Shostakovich centennial celebrated Oct. 15 by Department of Music

Concert to feature 'Cello Sonata,' 'Piano Quintet,' music of *Lady Macbeth*

The Department of Music in Arts & Sciences will mark the centennial year of the birth of Russian composer Dmitri Shostakovich (1906-1975) with a concert that includes several of his most popular chamber works.

The performance begins at 7 p.m. Sunday, Oct. 15, in Whitaker Hall Auditorium. The concert is free and open to the public.

The program will feature Shostakovich’s “Cello Sonata in D minor, op. 40”; “Piano Quintet in G minor, op. 57”; and two scenes from the opera Lady Macbeth of the Mtsensk District. All were written between 1930 and 1940 — a period that brought great acclaim and great turbulence to the composer’s professional life.

Shostakovich began composing Lady Macbeth, based on a novella by Nikolai Leskov, in 1930. It tells the story of Katerina Ismailova, a neglected wife trapped in a destructive marriage to a provincial merchant, who is driven to murder her husband.

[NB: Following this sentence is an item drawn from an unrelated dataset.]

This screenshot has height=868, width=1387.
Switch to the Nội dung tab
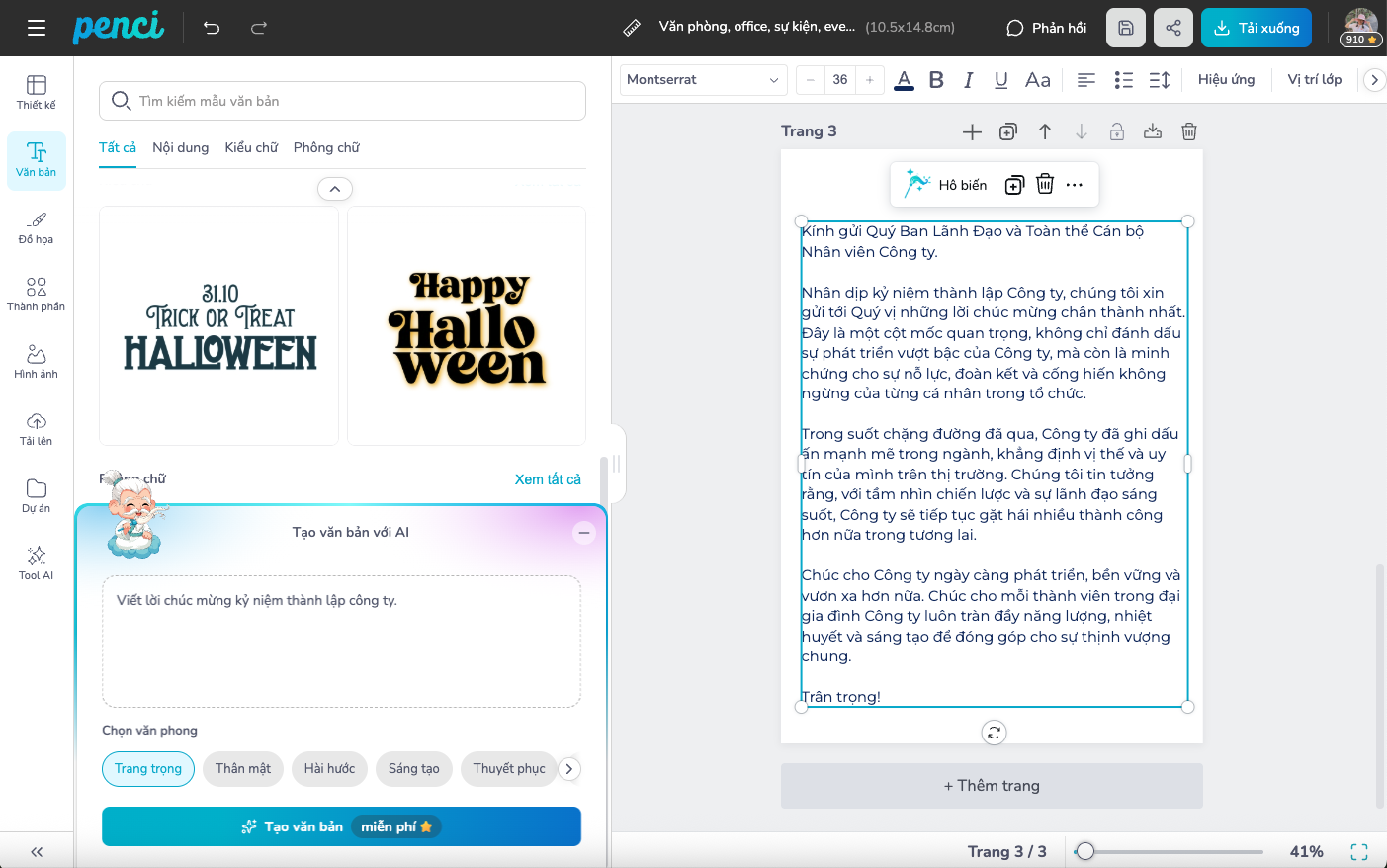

Simultaneous premieres took place in Moscow and Leningrad in 1934 and brought the composer much critical praise.

However, in 1936 an article titled “Muddle Instead of Music”— allegedly written by Stalin himself — appeared in Pravda. It labeled Shostakovich’s work as vulgar and cacophonous and threatened that things “could go very badly” if the composer did not change his ways.

Shostakovich appeared before the Composers’ Union in Moscow, where he was labeled a “bourgeois aesthete and formalist.”

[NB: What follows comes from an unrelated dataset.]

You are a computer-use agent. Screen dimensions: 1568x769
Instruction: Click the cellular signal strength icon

Yet his response to the criticism remains controversial to this day, as scholars continue to assess whether the composer took “corrective” measures in his music or whether he veiled sarcastic retorts in music too subtle for Stalin’s regime to discern.

Mezzo soprano Noël Prince, instructor in voice, will perform two monologues from Lady Macbeth as well as a pair of early songs, “The Cricket and the Ant” and “The Ass and the Nightingale.” Accompanying Prince will be pianist Hugh Macdonald, Ph.D., the Avis H. Blewett Professor of Music, who prepared English translations of the texts.

The “Cello Sonata,” composed shortly after the premiere of Lady Macbeth, contains charming pastoral references and melodic elements reflective of the late Romantic period, though the final two movements also contain a darkness and sarcasm that tints much of Shostakovich’s work. Performers are Hugh Macdonald and cellist Elizabeth Macdonald, director of strings.

The final work on the concert, the “Piano Quintet,” was written in 1940 and enjoyed great popularity, despite being marked by a sense of satire and irony. Still, in 1941 the “Quintet” won the Stalin Prize, thus further distorting perceptions about the composer’s relationship to the Soviet dictator.

Pianist for the quintet is Seth Carlin, professor of music. Also featured are Elizabeth Macdonald and three members of the Saint Louis Symphony Orchestra: violist Mike Chen and violinists Dana Myers and Charlene Clark.